Bug 2213636

Summary: systemd 253.5 introduces regression in coreos CI ntp tests
Product: [Fedora] Fedora Reporter: Aashish Radhakrishnan <aaradhak>
Component: systemdAssignee: systemd-maint
Status: NEW --- QA Contact: Fedora Extras Quality Assurance <extras-qa>
Severity: high Docs Contact:
Priority: high    
Version: 39CC: dustymabe, fedoraproject, filbranden, lnykryn, msekleta, ryncsn, systemd-maint, yuwatana, zbyszek
Target Milestone: ---   
Target Release: ---   
Hardware: Unspecified   
OS: Linux   
URL: https://github.com/coreos/fedora-coreos-tracker/issues/1508
Whiteboard:
Fixed In Version: Doc Type: If docs needed, set a value
Doc Text:
Story Points: ---
Clone Of: Environment:
Last Closed: Type: ---
Regression: --- Mount Type: ---
Documentation: --- CRM:
Verified Versions: Category: ---
oVirt Team: --- RHEL 7.3 requirements from Atomic Host:
Cloudforms Team: --- Target Upstream Version:
Embargoed:

Description Aashish Radhakrishnan 2023-06-08 19:54:16 UTC
In Fedora CoreOS CI we noticed that our `ext.config.ntp.chrony.dhcp-propagation` and `ext.config.ntp.timesyncd.dhcp-propagation`
tests started timing out specifically with the transition of systemd-253.4-1.fc39 -> 253.5-1.fc39. This also affects Fedora 38.

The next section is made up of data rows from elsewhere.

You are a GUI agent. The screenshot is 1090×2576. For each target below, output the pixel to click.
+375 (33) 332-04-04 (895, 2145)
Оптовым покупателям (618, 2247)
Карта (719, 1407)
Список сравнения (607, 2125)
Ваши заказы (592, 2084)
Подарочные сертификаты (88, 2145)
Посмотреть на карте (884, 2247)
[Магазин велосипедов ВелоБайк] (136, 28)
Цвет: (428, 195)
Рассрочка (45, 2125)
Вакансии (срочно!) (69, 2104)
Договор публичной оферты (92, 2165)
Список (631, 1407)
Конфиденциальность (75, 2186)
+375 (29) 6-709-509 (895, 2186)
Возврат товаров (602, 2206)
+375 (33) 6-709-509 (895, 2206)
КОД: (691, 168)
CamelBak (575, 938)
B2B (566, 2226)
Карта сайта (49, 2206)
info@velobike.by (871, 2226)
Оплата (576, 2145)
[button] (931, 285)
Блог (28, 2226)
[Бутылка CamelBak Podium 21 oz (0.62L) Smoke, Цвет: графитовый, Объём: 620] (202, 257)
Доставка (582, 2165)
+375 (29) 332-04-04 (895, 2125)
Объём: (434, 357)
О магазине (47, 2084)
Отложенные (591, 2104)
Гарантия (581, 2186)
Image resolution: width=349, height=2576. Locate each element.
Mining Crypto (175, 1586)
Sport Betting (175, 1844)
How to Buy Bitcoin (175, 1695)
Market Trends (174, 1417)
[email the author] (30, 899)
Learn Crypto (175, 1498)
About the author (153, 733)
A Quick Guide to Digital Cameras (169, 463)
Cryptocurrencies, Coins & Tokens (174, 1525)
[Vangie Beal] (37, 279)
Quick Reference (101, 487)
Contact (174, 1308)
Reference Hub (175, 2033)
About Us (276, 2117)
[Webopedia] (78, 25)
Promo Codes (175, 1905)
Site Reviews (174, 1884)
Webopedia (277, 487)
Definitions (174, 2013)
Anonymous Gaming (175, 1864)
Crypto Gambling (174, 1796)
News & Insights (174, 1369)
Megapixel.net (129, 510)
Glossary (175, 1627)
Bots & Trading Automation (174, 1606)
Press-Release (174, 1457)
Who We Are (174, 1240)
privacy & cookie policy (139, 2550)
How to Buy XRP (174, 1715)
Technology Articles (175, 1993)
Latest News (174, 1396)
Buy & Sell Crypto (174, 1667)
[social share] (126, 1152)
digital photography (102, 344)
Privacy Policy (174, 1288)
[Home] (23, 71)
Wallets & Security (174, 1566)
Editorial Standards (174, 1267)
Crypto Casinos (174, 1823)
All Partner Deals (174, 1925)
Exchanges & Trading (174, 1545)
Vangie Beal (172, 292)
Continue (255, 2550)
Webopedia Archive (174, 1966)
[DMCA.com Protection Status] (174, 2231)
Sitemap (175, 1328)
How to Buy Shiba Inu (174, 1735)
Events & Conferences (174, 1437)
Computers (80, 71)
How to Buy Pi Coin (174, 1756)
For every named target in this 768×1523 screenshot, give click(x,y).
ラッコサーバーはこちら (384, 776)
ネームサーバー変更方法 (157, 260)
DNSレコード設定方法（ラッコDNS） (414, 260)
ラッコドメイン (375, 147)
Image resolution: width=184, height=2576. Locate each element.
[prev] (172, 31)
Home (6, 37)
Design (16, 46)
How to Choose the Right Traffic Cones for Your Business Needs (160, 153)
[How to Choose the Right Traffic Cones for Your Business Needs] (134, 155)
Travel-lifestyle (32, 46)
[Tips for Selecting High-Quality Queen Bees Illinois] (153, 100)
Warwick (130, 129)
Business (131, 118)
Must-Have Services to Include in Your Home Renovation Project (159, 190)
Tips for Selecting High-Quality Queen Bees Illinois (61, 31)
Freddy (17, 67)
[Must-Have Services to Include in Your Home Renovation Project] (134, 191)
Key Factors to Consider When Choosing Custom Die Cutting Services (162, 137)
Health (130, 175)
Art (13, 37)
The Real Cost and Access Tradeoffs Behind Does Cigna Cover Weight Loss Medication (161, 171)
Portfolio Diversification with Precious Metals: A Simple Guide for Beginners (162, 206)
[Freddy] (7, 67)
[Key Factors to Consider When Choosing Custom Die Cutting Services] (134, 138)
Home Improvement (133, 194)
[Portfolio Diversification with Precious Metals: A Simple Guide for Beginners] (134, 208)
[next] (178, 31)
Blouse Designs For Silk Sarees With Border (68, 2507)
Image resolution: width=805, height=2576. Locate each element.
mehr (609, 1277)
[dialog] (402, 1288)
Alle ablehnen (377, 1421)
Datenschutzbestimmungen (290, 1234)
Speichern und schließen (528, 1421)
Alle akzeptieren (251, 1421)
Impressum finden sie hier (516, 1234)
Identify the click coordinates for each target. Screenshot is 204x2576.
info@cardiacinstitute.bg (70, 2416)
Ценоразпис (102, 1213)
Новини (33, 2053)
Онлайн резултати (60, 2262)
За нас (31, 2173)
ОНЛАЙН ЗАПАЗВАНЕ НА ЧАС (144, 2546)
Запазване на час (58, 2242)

This issue is tracked in the Fedora CoreOS issue tracker at https://github.com/coreos/fedora-coreos-tracker/issues/1508

I have attached the logs from a good run (with systemd-253.4-1.fc39) and a bad run (with systemd-253.5-1.fc39). I couldn't see
anything that stood out in the logs as a smoking gun for why the systemd update could have caused this change in behavior.

Is there anything in systemd-253.5 that stands out as a possible culprit for the change in behavior? Here's the commit list:
https://github.com/systemd/systemd-stable/compare/v253.4...v253.5



Reproducible: Always

Steps to Reproduce:
1) Build and run latest FCOS rawhide image.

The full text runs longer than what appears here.